Give the data from the line containing "Viewport: 819px width, 1456px" through the line containing "Looking at the" as a Markdown table with the columns Row and Line, numbering each line and leaving out blank lines and pictures.

■ Information shown:
* * * *

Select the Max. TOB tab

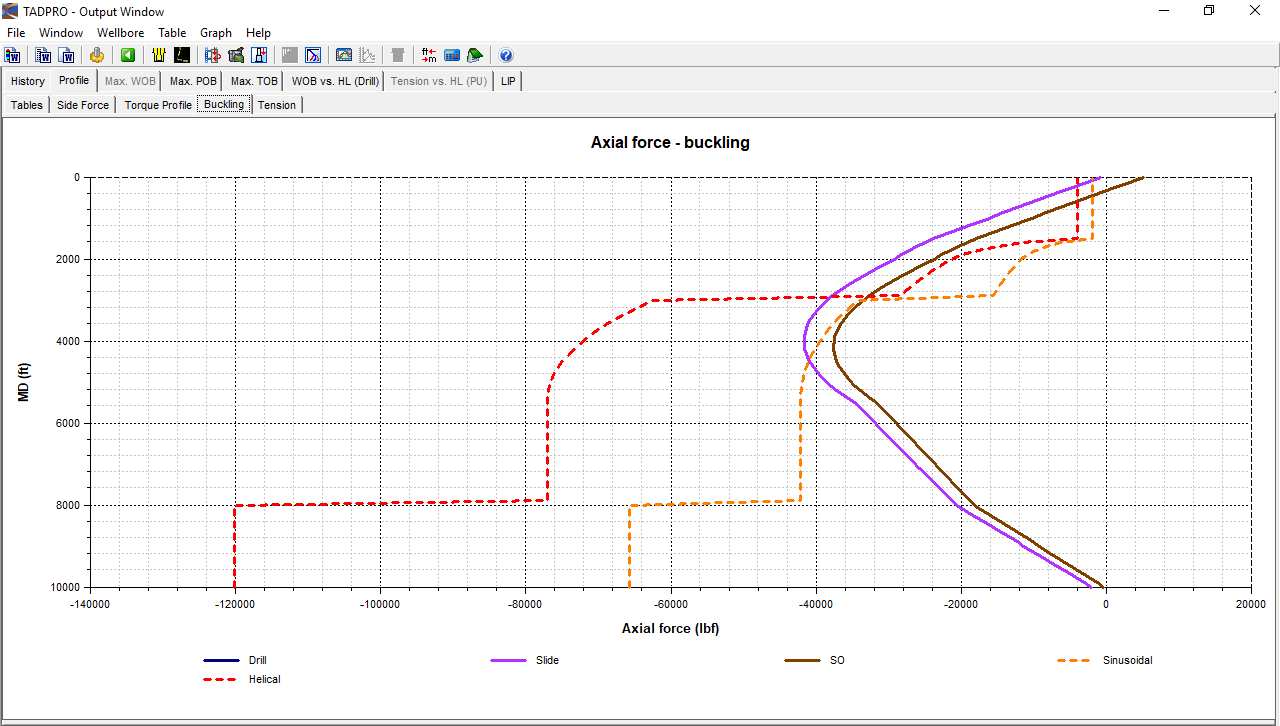[254, 81]

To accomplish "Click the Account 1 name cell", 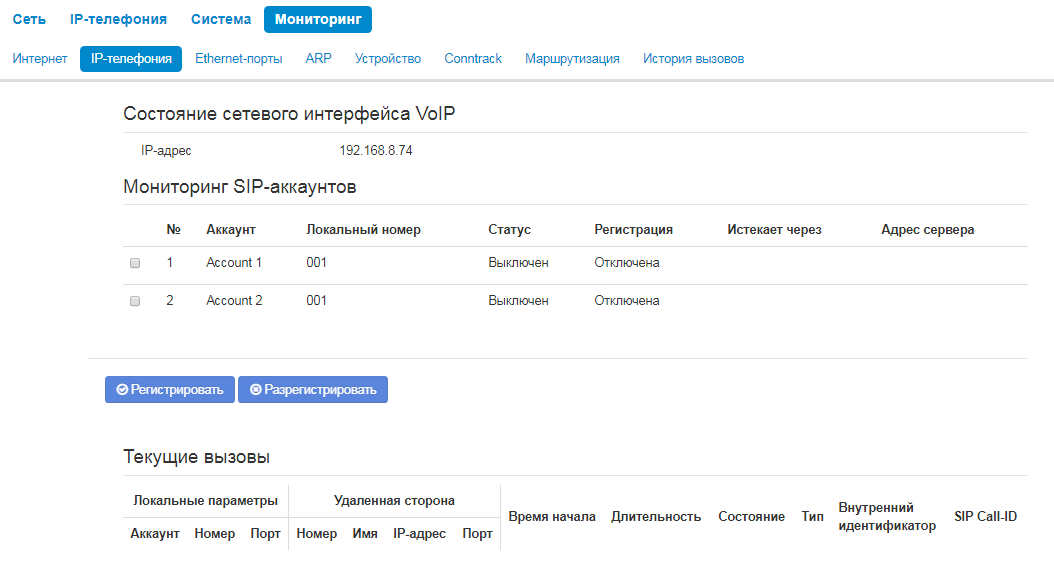I will (234, 263).
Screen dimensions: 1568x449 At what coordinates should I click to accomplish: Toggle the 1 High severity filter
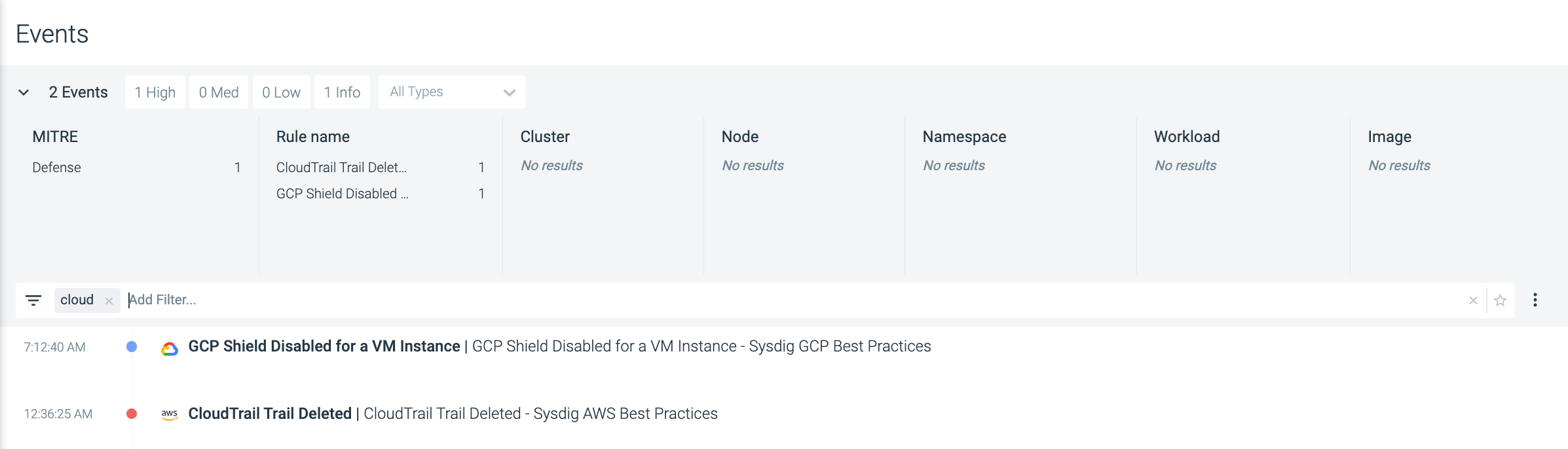tap(155, 92)
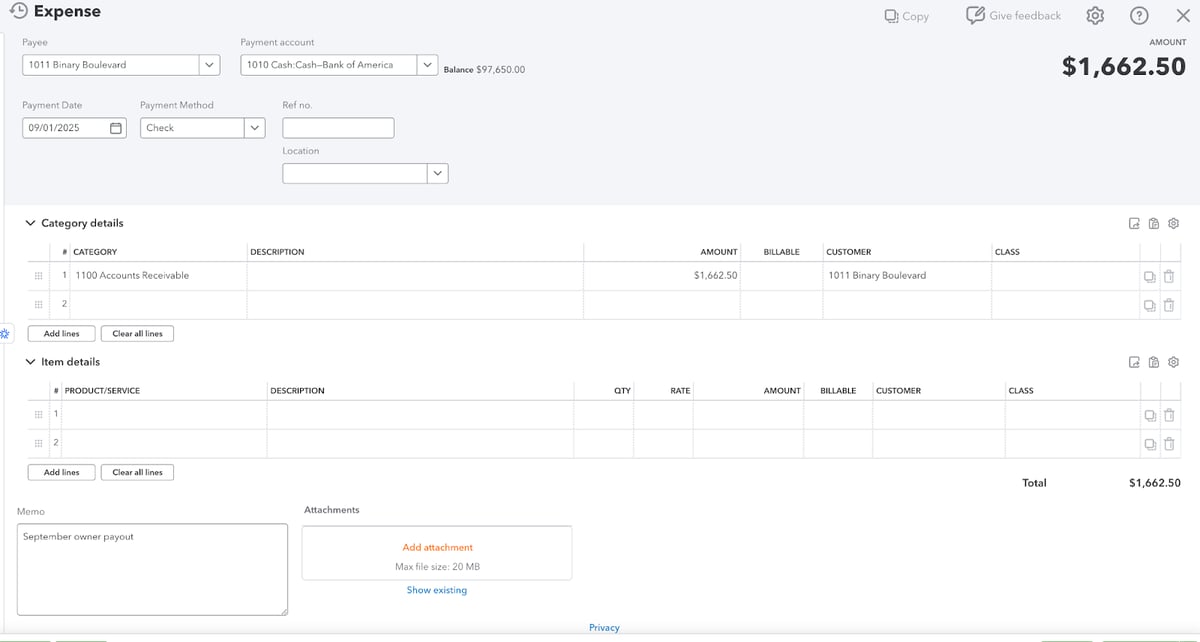Viewport: 1200px width, 642px height.
Task: Open the Payment Method dropdown
Action: pos(254,128)
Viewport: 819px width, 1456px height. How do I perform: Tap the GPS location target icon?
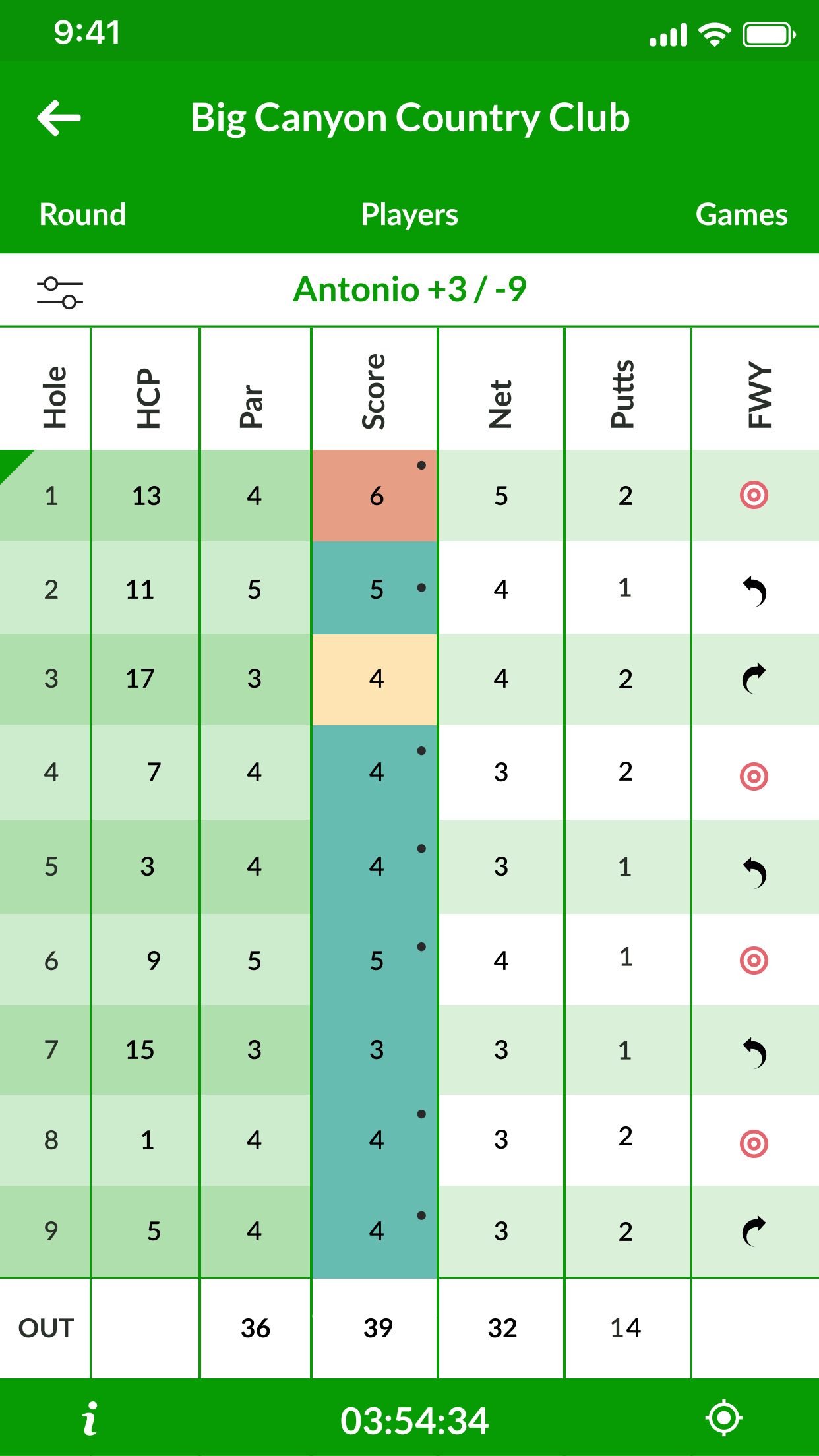pos(724,1418)
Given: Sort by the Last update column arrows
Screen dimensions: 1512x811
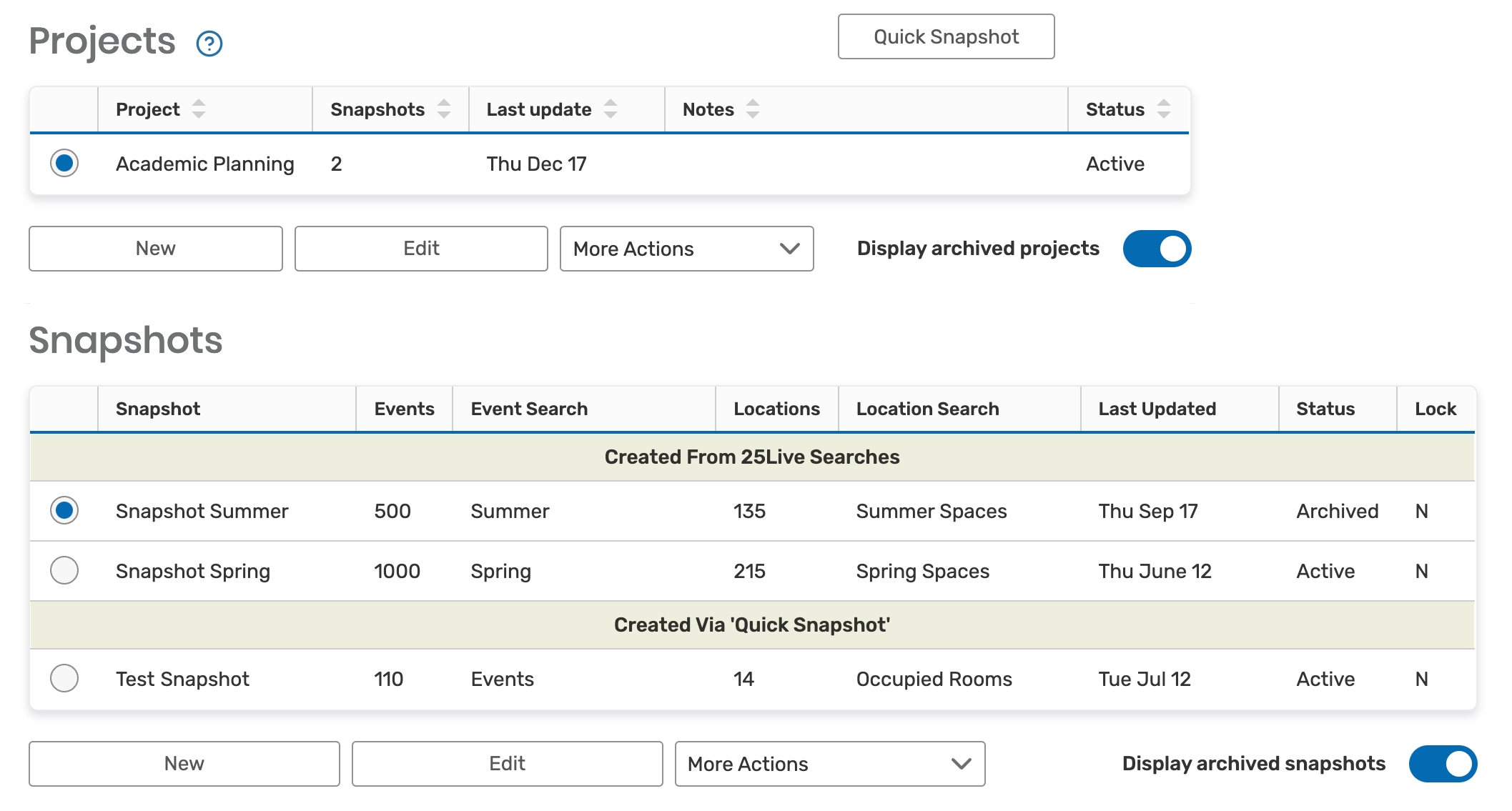Looking at the screenshot, I should pos(611,109).
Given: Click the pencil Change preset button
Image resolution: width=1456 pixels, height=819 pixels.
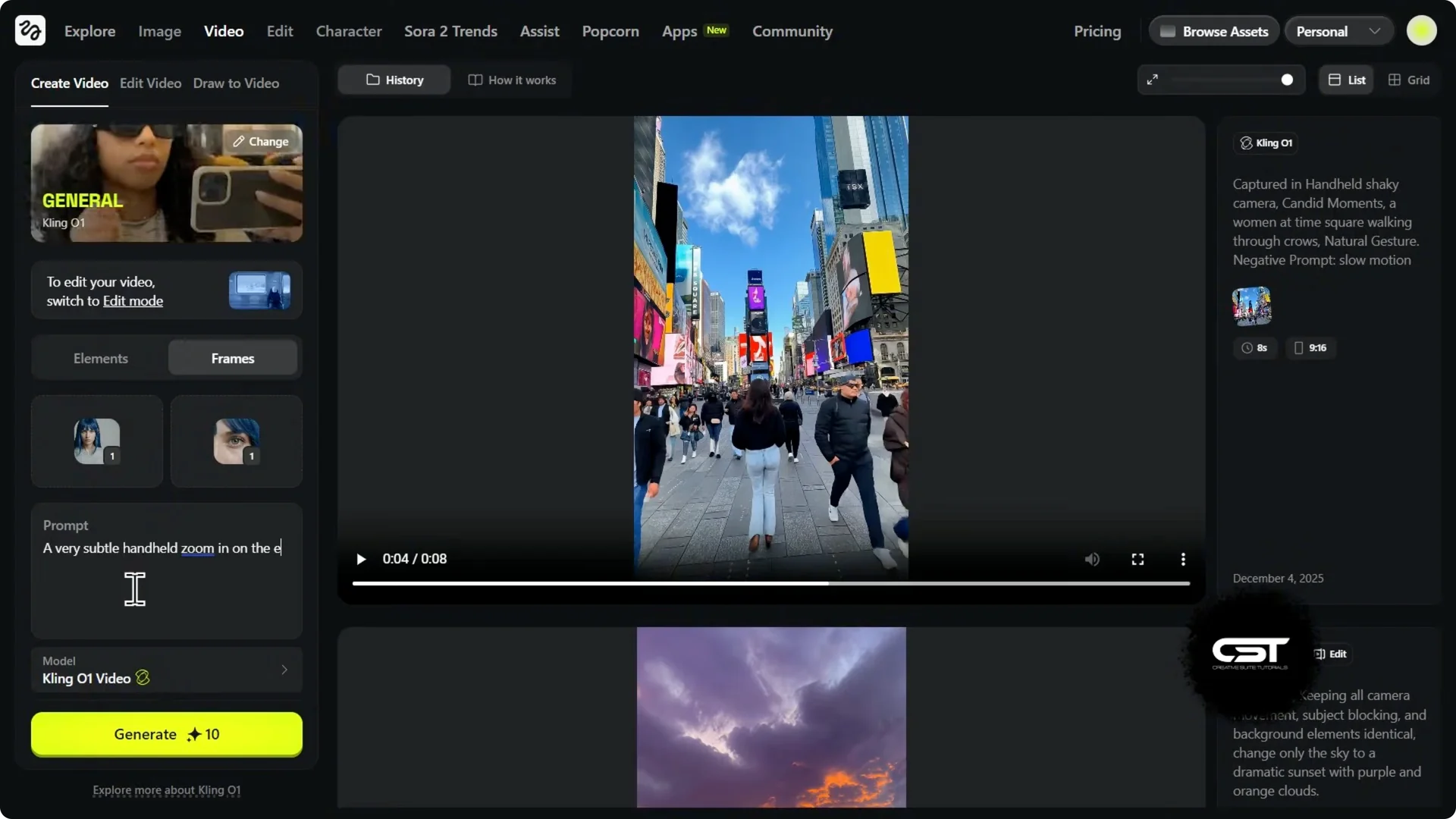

* * * *

■ Worked answer:
| Row | Line |
|---|---|
| 1 | Viewport: 819px width, 1456px height. How do I perform: Tap the GPS location target icon? |
| 2 | pos(724,1418) |
| 3 | Given: Sort by the Last update column arrows |
| 4 | Screen dimensions: 1512x811 |
| 5 | Looking at the screenshot, I should pos(611,109). |